さらに助かったのは、この男性のスマホが通話できたこと。私は会社貸与のドコモと、私物のソフトバンクの2台を持っていましたが、かけてもウンともスンともいわない状態。なぜか男性のauは普通につながり、快く貸してくださったので、会社と、番組広報スタッフに状況を連絡できました。

予備電源でエレベーター内の照明は保たれていましたが、参ったのは空調が切れてしまったこと。真夏なので狭いカゴの中がどんどん暑くなり、2人とも床にベタ座り。10分後くらいにようやく非常連絡ボタンかつながりましたが、警備部署が混乱しているのか、別のエレベーター番号と間違って呼ばれ続け、そんなこんなでどんどん蒸し風呂状態に。持っていた小サイズのペットボトルでは心細い感じでした。

NHKのエレベーターには、1台ごとに1つずつ「非常備蓄セット」が置かれています。こういう時に使うものなので遠慮なく開けてみると、ペットボトルの水が6本と、簡易トイレの袋が1個。おじさんが「実はトイレに行きたい」とまさかの自己申告をしてきてあせりましたが、「いざとなったら遠慮なくお使いください」「いや、もう少し我慢してみます」みたいな会話も気が紛れて助かりました。もし満員だったら、こんなトイレ袋1枚で大丈夫だろうかとも感じました。

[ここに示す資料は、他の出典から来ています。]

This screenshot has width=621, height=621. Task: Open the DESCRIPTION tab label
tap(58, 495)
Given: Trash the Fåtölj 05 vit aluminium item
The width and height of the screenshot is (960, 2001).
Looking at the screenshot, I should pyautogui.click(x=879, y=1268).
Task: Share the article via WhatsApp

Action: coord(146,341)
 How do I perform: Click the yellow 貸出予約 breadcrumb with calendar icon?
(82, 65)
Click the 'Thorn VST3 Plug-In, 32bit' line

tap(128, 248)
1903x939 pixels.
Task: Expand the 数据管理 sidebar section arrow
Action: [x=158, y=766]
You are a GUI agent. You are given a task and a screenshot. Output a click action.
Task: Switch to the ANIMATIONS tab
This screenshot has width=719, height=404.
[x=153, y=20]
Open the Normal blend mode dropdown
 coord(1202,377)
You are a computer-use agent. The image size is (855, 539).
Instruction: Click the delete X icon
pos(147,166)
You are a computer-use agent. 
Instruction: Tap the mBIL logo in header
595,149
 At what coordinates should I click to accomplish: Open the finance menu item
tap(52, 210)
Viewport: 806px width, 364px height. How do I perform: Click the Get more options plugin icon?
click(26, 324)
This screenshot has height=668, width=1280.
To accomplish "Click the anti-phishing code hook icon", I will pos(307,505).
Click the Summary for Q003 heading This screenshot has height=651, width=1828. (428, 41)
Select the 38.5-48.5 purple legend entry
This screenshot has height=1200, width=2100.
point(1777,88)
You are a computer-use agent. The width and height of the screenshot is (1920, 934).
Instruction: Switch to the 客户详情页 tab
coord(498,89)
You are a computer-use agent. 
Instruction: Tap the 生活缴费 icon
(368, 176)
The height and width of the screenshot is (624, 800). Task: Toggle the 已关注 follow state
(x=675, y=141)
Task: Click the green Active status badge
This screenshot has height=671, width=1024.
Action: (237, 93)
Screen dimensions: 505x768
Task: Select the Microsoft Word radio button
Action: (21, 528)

30分過ぎたころに、外から「今から開けます」と呼び掛けがあり、こじ開けた扉から屈強な警備服2人組が救助してくれた時は文字通りのヒーローに見えました。

取材には15分遅れで参加しましたが、西口玄関のゲートも落ちていたようで、定刻にたどり着けなかった記者は何人かいました。結局、広報が「会見の音源を配布」という、珍しい対応に。ちなみに「サギデカ」のフォトセッションも、電気が無事だった東館の廊下まで移動して行われました。原因や復旧の度合いについては「現在調査中」とのことです。【梅田恵子】(ニッカンスポーツ・コム/芸能記者コラム「梅ちゃんねる」)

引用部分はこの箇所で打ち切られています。